Isolation — that is the fate many children diagnosed with life-threatening illnesses face when they are forced to recover in the hospital.
Isolated from their school friends, sports teams, and music classes, these children undoubtedly feel like they’ve been excluded from a team. Their peers run off and act like kids at a young age should, while hospitalized children are left to watch from the sidelines.
As a varsity swimmer for the University of Victoria Vikes, Taylor Snowden-Richardson knows the importance of a team — which is why she decided to help hospitalized children get back on the field.
Her initiative, Tay’s Team, provides handmade hats for children. Snowden-Richardson volunteers twice a week at the Nanaimo Regional Hospital (NRGH) and uses her relationships there to collaborate with the hospital to donate hats. She listens to what children are interested in, makes a stockpile of those specific hats to donate, and each child’s acceptance onto Tay’s Team is solidified with a greeting card that comes with each hat — welcoming them to the team.
“It’s really important that children feel like they have a strong support network,” Snowden-Richardson explains in a phone call. “It’s something that makes them feel like, ‘OK I’m not alone,’ or ‘there is someone out there that cares about me’.”

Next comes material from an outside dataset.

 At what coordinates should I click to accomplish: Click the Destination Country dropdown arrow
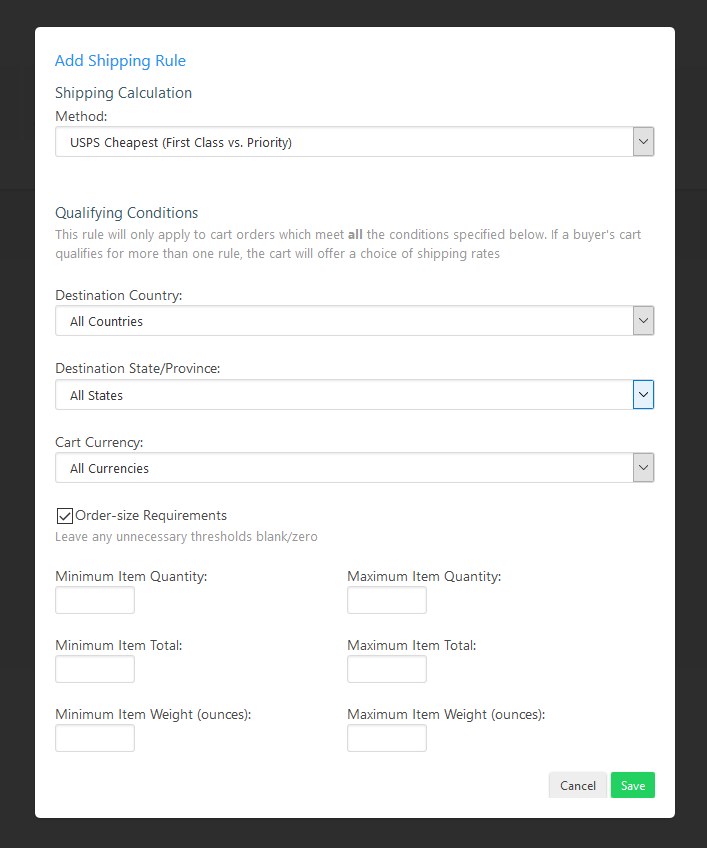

The project started after a close family friend of Snowden-Richardson was diagnosed with leukemia around Christmastime. To support her five-year-old friend, Snowden-Richardson used her self-taught crochet skills (she credits YouTube) to help let him know she was thinking of him during his tough times.
“I had already learned how to crochet this past year,” Snowden-Richardson says, “and I thought it might be fun to make him a superhero hat.”
The favourite types of hats among the kids are superhero, Angry Birds, and Frozen character hats. Snowden-Richardson also partnered recently with the hospital to work together for a special Frozen themed day.
On June 8, workers dressed up as Princess Anna and Princess Elsa (the main characters from Frozen) visited the NRGH, and Snowden-Richardson made special crowns and hats to help celebrate the day.
“[Princess Anna and Elsa] sing for the kids, sign autographs, take pictures. And they’re amazing,” Snowden-Richardson says. “I made 20 Anna, Elsa, and Olaf crowns and hats.”
It takes a lot of time management skills to balance this project, a full course load, and competing on the Vikes varsity swimming team, especially due to the fact that hats can take anywhere from ninety minutes to four hours to make. However Snowden-Richardson realizes it’s important Vikes student athletes give back to their community.
“The Victoria community is so great,” she says. “They help all of our Vikes athletes so much.”
Although the project started just three weeks ago, it has picked up incredible traction. So far, she has donated about 40 hats to NRGH, and in September she will look at donating to the Victoria General Hospital as well.
In addition to planning to have a monthly Frozen themed day at NRGH, Snowden-Richardson says she has received yarn from other members of the community. One of her swimming teammates has even offered to help sew hats.
The plan, Snowden-Richardson says, is to have children feel part of Tay’s Team and less like they are battling their disease alone.
“The longer in-patients . . . can be in [hospital] for a couple of weeks, and, in that time, they’re taken away from their regular sports teams, dance teams, drama class, or whatever they do,” Snowden-Richardson says.
“Kids really miss that atmosphere of being on a team and knowing they have a team behind them.”